Lily's Wasabi Tuna Onigiri, Complete with Cherry Blossoms

And perfect for a picnic!

It’s cherry blossom season in Washington, which means hordes of tourists flocking to the Tidal Basin to view the gorgeous Japanese cherry trees lining the walk ways and monuments. Of course, trees all over the city are in bloom, but these are undoubtedly the most famous, and with good reason. They’re gorgeous, and people have been appreciating and documenting their beauty long before the invention of the selfie stick. 

But why does Washington boast such a beautiful variety of cherry blossoms? And who is this character you’re using to represent this post?

American Girl has not been great about acknowledging Asian American history, and historically neither have museums, professional historians, or elementary school text books. Since we’re still waiting for an official Asian American BeForever character (we miss you, Ivy!), I decided to take matters into my own hands: meet Lily Suda, one of Nanea’s best friends!

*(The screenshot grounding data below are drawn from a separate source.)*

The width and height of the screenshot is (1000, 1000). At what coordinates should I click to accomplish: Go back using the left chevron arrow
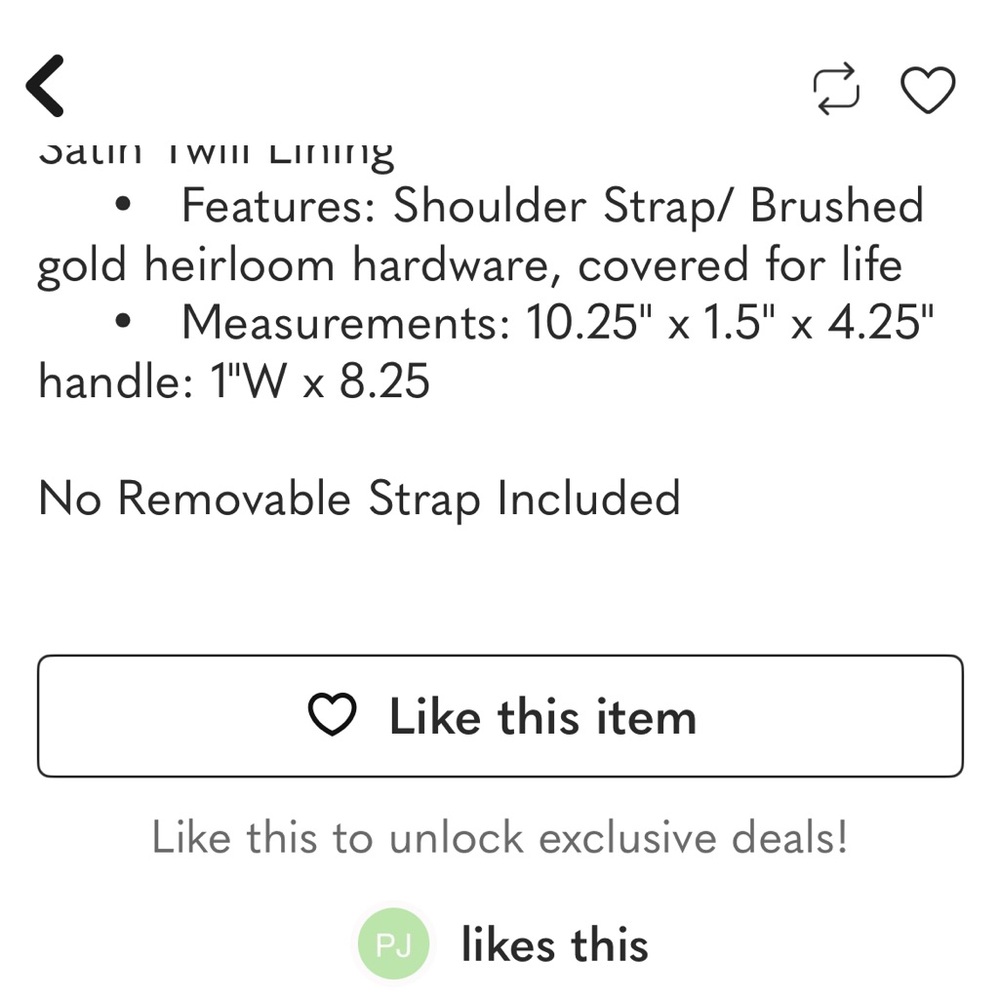pos(46,86)
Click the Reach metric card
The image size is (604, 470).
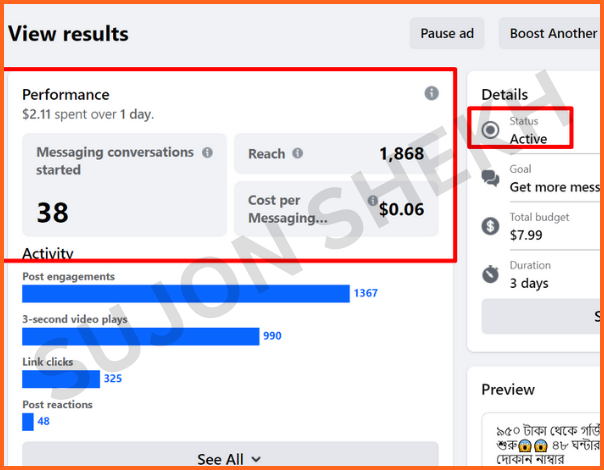click(336, 154)
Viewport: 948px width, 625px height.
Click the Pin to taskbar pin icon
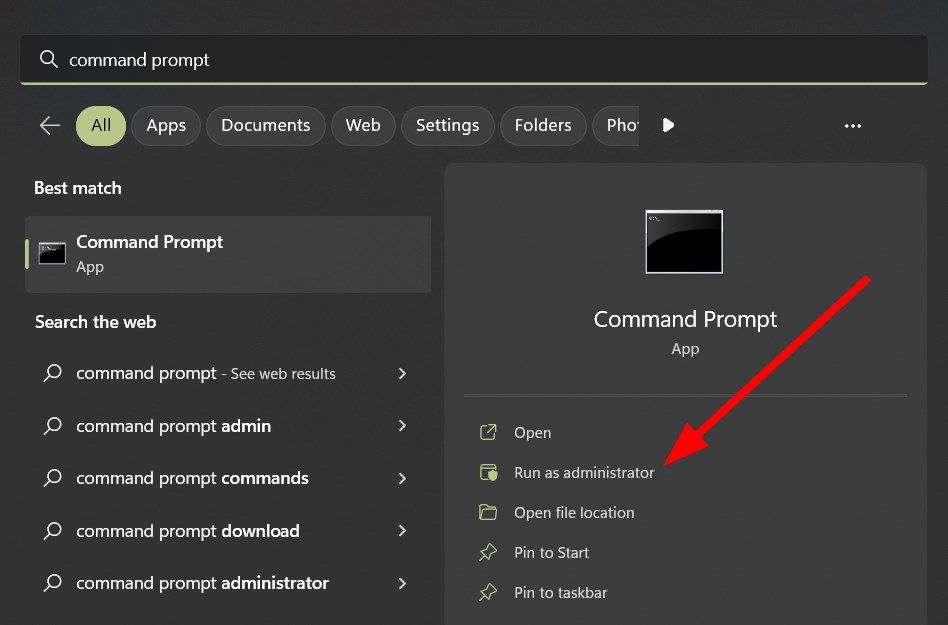tap(488, 592)
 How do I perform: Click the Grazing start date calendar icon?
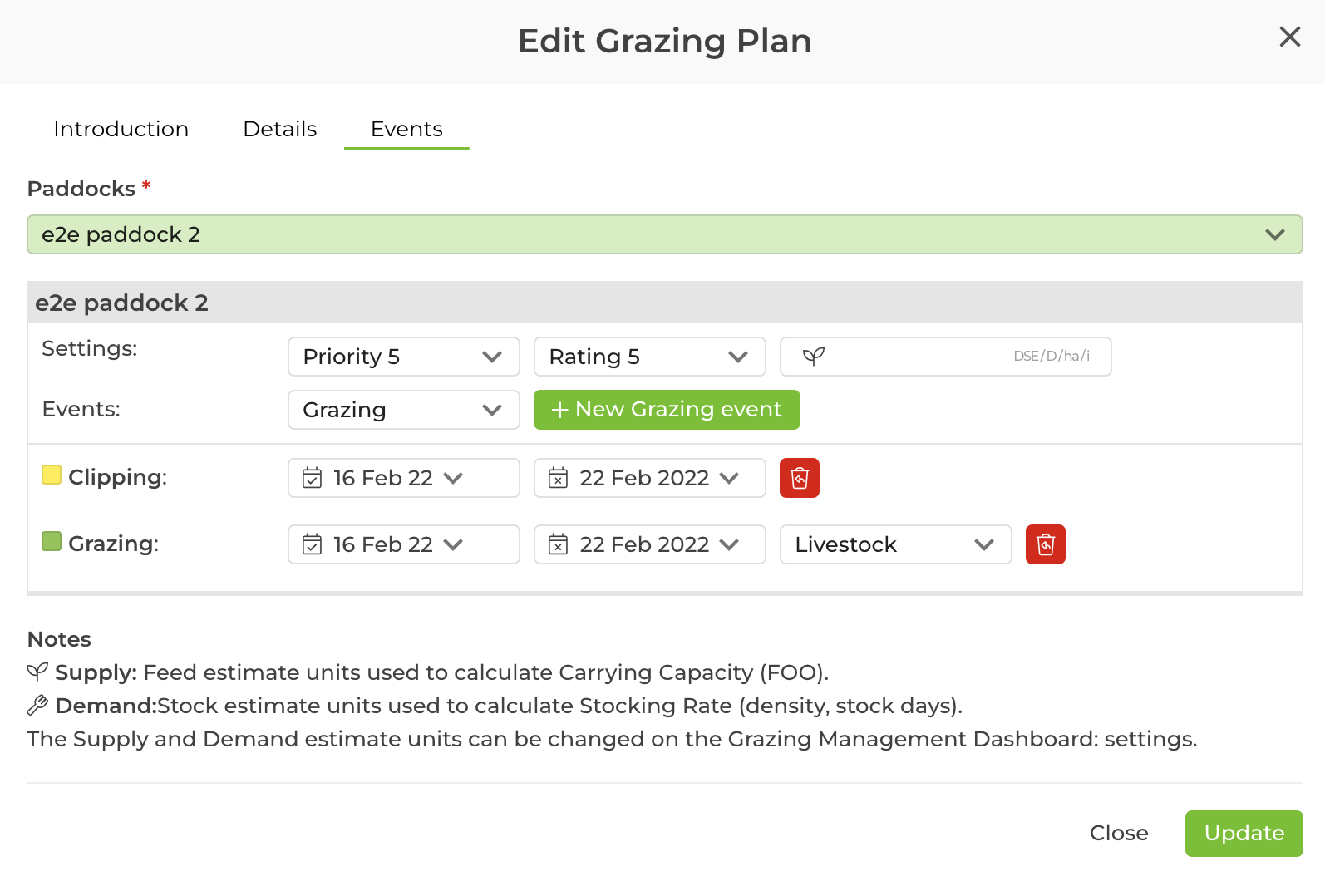click(x=312, y=544)
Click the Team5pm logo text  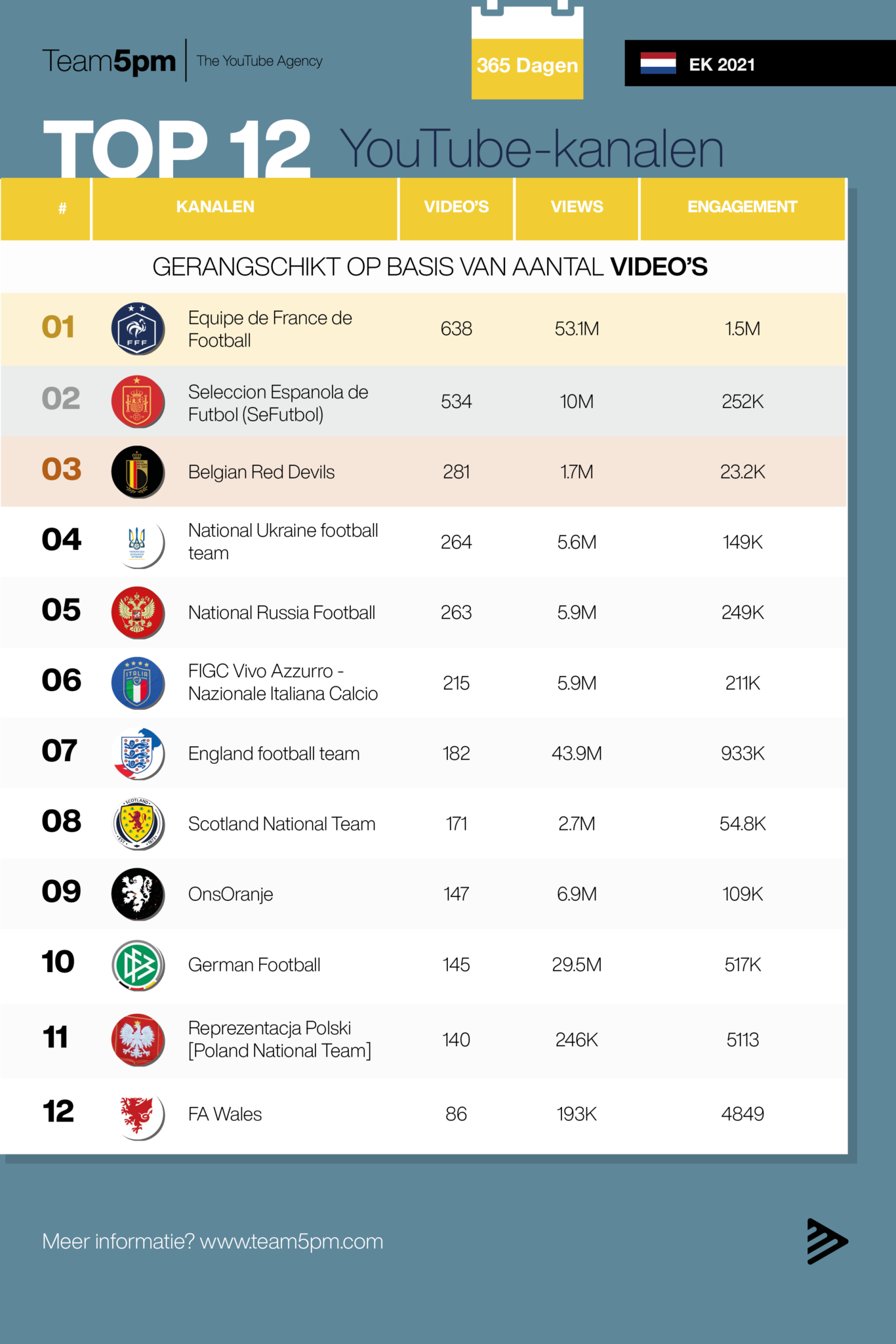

Lily and her family have been living in Hawaii at least since before Lily was born. Hawaii boasts a huge Japanese immigrant community then and now. Although the first Japanese immigrants to Hawaii arrived in 1806, the Japanese government had some anxiety about how the outside world would judge their nation if they saw Japanese immigrants working as laborers. Immigration from Japan to Hawaii – then an independent nation with its own monarchy and government – was banned from 1869 to 1885, with the first 153 new Japanese immigrants arriving on February 5, 1885. From there, they became an integral part of Hawaii’s incredibly diverse population, influencing Hawaiian food, culture, and industry. 

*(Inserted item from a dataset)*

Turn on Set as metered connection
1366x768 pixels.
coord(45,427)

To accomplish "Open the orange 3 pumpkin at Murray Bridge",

After Hawaii was forced to become a territory of the United States (a move that was not supported by Japan), Japanese immigrants continued to settle in the islands, and those who had already been living there eventually began to view themselves as Americans. Although Hawaii wasn’t a state yet, it was still heavily westernized, and children born in Hawaii after April 30, 1900 were American citizens no matter their ethnic background. Japanese Americans became one of the biggest populations in the Hawaiian Islands, and would experience several challenges in the coming of the Second World War. 

While Japanese Americans on the west coast were forced into internment camps for the duration of the war out of fear that they were spying for the Japanese, a similar wide scale policy could not be implemented in Hawaii. This was not out of a sense of compassion or tolerance for Japanese American citizens, but rather a matter of logistics: interning the entire Japanese American population on Hawaii would have made a mess of the infrastructure of Hawaii. There would be few people left to run businesses, and there was also no real logical place to relocate the population to. A smaller number of Japanese Americans were interred in Hawaii, but these were largely people identified as being “pro-Japanese” or otherwise a possible threat to national security. Whether this was actually the case or not is still being debated today. 

In Nanea’s stories, Lily’s father is taken away to an internment camp by the government after the attack on Pearl Harbor in what turns out to be a case of mistaken identity: he shares the name of someone who was considered an enemy of the state. After the mistake is rectified, he is able to return home to his family, but is forbidden to operate his fishing boat because he is Japanese and in the eyes of the government might use it to spy for Japan. This makes supporting his family challenging, and the books frequently touch on the difficulty he faces finding work.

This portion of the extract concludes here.